Поежившись, юноша старается выбросить эти вопросы из головы. Эта Мегера наверняка ведьма, но что ей надо от него?
— Будь осторожен со здешними караульными, — предупреждает Хайлин. — При них лучше держать язык за зубами.
— Вот как?
— Ага, — подхватывает с козлов Деррилд, — им повсюду мерещатся лазутчики Белых, словно от суеты есть какой-то толк.
— Насчет Белых магов я почти ничего не знаю… — начинает Креслин.
— Не сейчас! — шепотом обрывает его наемник.
На дальнем конце моста путников встречает караул — трое затянутых в черную кожу стражников. Невысокая каменная стена тянется вдоль берега речушки, служащей городским рвом. Сразу за мостом находятся ворота.
Это наружная стена, внутренняя — впереди на добрый кай.
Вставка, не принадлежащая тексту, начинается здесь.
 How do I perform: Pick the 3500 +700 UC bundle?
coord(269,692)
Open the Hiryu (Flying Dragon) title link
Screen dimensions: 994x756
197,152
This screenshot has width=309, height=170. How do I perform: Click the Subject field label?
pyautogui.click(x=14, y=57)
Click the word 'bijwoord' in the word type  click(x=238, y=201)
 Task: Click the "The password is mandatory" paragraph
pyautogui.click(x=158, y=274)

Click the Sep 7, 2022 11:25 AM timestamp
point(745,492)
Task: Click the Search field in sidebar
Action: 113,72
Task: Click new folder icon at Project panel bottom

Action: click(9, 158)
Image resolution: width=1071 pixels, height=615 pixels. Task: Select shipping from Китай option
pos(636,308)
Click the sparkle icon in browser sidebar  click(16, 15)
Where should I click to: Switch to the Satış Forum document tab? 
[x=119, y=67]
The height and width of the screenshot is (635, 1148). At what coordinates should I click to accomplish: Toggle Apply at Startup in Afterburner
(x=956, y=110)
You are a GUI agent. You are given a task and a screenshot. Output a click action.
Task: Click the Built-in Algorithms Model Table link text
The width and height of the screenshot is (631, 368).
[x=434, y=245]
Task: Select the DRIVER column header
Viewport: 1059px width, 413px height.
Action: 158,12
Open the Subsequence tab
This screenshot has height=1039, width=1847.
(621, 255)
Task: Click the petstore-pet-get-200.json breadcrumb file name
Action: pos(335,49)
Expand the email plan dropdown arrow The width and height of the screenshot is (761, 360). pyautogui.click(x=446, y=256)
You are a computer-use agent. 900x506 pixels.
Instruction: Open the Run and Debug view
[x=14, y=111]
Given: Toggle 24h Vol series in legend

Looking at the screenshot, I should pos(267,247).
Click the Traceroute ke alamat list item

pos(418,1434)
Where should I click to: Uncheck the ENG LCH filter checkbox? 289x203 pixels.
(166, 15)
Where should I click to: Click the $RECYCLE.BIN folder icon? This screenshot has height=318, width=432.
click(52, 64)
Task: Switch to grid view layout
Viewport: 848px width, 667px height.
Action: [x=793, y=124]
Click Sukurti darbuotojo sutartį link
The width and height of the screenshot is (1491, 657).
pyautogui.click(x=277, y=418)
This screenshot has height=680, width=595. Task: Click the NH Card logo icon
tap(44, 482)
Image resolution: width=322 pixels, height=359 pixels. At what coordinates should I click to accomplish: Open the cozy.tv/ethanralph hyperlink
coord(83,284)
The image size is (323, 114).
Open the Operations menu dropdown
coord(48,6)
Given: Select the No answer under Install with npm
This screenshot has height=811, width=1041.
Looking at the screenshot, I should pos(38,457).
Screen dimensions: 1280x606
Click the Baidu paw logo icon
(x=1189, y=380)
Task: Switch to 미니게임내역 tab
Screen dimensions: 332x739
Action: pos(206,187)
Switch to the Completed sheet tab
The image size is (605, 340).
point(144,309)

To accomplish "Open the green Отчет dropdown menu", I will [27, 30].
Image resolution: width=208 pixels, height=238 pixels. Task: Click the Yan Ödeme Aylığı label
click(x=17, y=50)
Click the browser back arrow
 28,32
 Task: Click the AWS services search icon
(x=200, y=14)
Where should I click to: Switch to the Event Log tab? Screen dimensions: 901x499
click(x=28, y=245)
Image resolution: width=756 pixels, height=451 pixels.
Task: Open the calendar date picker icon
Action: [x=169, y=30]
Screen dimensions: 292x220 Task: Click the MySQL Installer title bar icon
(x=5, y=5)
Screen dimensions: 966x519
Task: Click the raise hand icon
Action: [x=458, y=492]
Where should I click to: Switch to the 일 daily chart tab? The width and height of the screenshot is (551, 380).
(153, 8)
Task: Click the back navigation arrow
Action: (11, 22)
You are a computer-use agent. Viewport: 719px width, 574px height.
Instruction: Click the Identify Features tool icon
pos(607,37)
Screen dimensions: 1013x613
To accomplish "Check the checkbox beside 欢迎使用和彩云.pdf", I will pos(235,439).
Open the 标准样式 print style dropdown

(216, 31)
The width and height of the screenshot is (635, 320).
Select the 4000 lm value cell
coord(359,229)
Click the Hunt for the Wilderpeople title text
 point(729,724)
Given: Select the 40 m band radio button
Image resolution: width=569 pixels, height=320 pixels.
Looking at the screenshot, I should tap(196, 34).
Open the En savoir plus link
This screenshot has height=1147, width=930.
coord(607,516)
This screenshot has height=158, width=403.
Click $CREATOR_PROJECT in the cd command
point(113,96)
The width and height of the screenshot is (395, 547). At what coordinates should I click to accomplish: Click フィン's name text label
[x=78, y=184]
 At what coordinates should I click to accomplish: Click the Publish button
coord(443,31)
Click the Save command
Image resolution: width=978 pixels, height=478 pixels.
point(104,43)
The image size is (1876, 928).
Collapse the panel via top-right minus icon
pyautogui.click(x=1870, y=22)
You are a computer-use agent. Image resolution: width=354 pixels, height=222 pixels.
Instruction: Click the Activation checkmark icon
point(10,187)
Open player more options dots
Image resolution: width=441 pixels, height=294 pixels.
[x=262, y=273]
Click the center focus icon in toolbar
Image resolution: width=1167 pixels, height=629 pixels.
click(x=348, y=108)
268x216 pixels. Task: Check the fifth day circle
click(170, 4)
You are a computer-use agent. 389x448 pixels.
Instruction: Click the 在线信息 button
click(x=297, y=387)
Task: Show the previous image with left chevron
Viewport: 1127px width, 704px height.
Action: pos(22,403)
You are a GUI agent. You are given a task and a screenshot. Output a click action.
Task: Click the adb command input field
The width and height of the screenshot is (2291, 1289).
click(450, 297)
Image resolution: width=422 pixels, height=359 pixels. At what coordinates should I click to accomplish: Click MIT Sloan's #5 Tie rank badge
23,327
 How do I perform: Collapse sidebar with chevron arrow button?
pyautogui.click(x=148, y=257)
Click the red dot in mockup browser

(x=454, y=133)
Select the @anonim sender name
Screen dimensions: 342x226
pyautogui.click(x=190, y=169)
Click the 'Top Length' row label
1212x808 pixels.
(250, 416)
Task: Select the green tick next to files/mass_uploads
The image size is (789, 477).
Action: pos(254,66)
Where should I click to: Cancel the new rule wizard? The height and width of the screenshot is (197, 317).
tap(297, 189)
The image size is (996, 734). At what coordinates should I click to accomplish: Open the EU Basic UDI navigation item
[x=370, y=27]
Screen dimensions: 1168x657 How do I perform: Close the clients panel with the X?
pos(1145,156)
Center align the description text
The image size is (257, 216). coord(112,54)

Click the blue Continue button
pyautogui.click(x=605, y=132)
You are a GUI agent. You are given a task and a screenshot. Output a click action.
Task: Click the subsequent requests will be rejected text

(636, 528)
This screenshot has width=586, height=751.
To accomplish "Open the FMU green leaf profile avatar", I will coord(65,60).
Фенард выглядит крепостью, способной выдержать долгую осаду, однако Креслину никогда не доводилось слышать название этого города в связи со сколь бы то ни было примечательными военными действиями.
— По какому делу? — звучит вопрос начальника караула.
— По торговому, — отвечает Деррилд, и, со вздохом достав толстую кожаную папку, открывает ее на странице, где золотом поверх пурпурного воска вытиснена печать. — Вот печать префекта…
Караульный вежливо кивает.
— Ну и чем мы порадуем горожан нынче? Гашишем или порошком сновидений?
— Ага! Или вовсе дьявольским варевом! — фыркает Деррилд. — Да ничем подобным, почтеннейшие. Я привез всякие мелочи, вроде пряных семян риалла, склянок с церановым маслом да пурпурной глазури из Сутии, что в ходу у гончаров Джеллико.
— Сейчас посмотрим.
Караульные направляются к мешкам на повозке.
Деррилд, снова вздохнув, встает с козел и, со словами «Конечно, над бедным торговцем всякий рад покуражиться» развязывает самый большой мешок.
— Кто мне не верит, прошу убедиться самолично.
Караульный заглядывает в мешок. Купец слегка хлопает по мешковине, и над горловиной поднимается облачко пыли: сухой порошок, из которого производят глазурь.
«Ааппчхи… ААПППЧЧХХИ… АААПППЧЧХХИИ!!!»
Отскочив от мешка, караульный пытается прочихаться и унять струящиеся по щекам слезы.
— Ну вот… стало быть, порошочек… А тут, в этом тюке, у меня масло. В запечатанных склянках, потому как оно шибко едкое, — как ни в чем не бывало басит Деррилд.